[Opening Task material section]
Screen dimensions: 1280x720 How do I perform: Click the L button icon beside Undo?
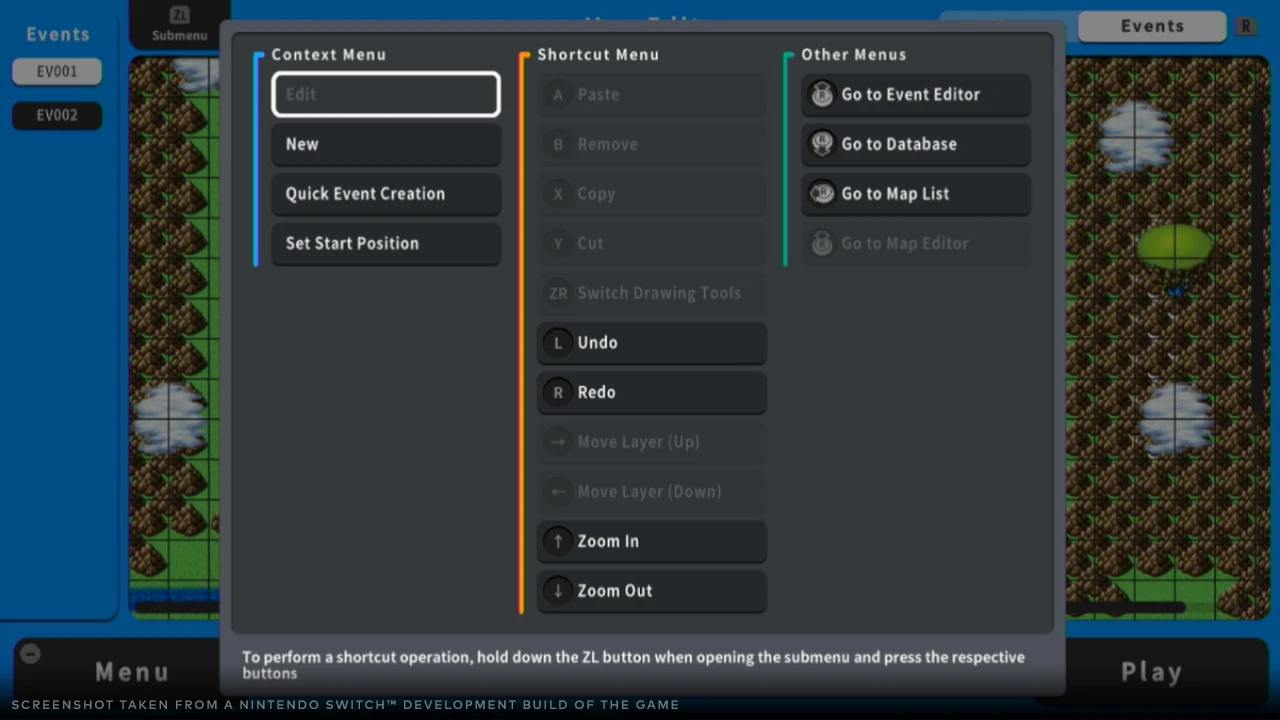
[Closing Task material section]
[Opening Task material section]
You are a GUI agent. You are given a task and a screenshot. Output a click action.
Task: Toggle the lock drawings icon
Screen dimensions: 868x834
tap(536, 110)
[Closing Task material section]
[Opening Task material section]
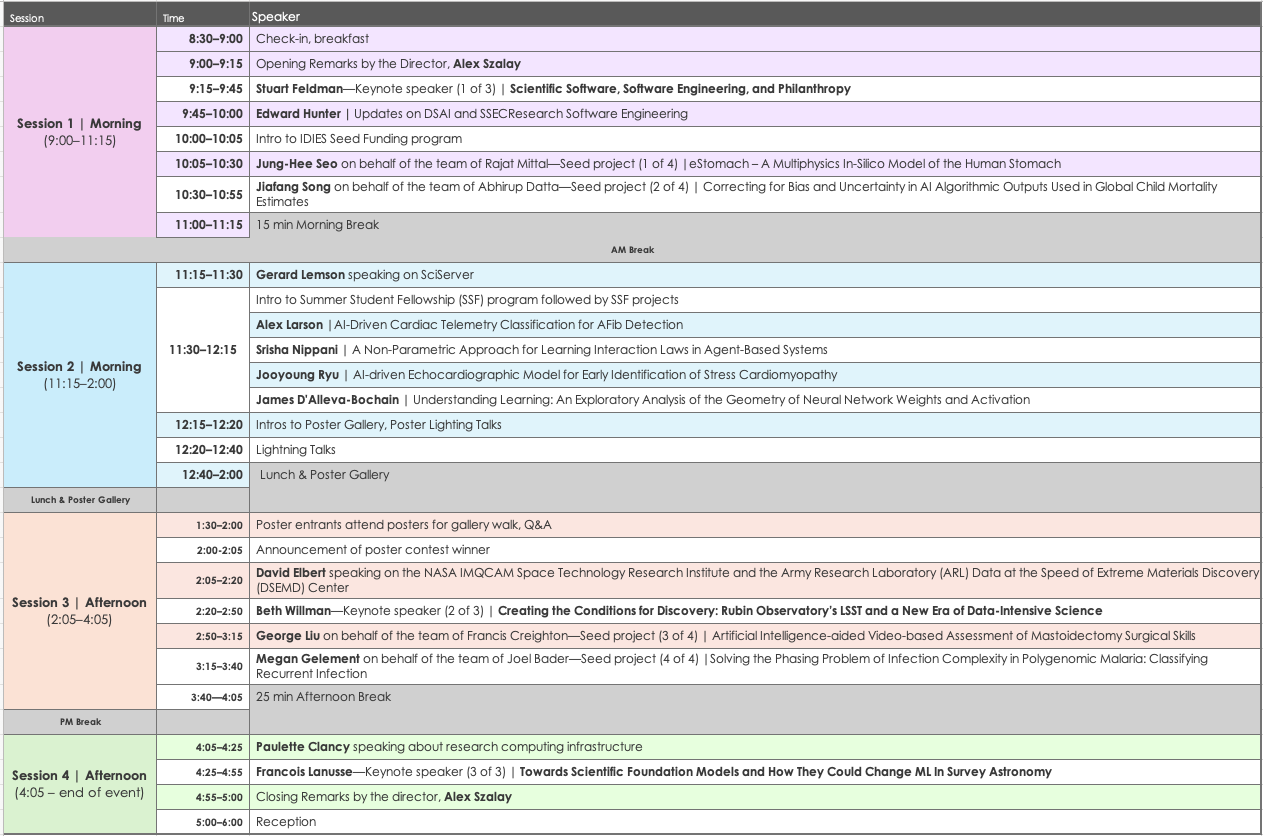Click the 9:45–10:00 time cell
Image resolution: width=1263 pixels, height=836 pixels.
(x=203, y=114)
[Closing Task material section]
> Your goal: Extract every line containing the string "icon" from the material.

> Result:
Screen dimensions: 1280x720 How do I perform: Click the L button icon beside Undo?
Task: Toggle the lock drawings icon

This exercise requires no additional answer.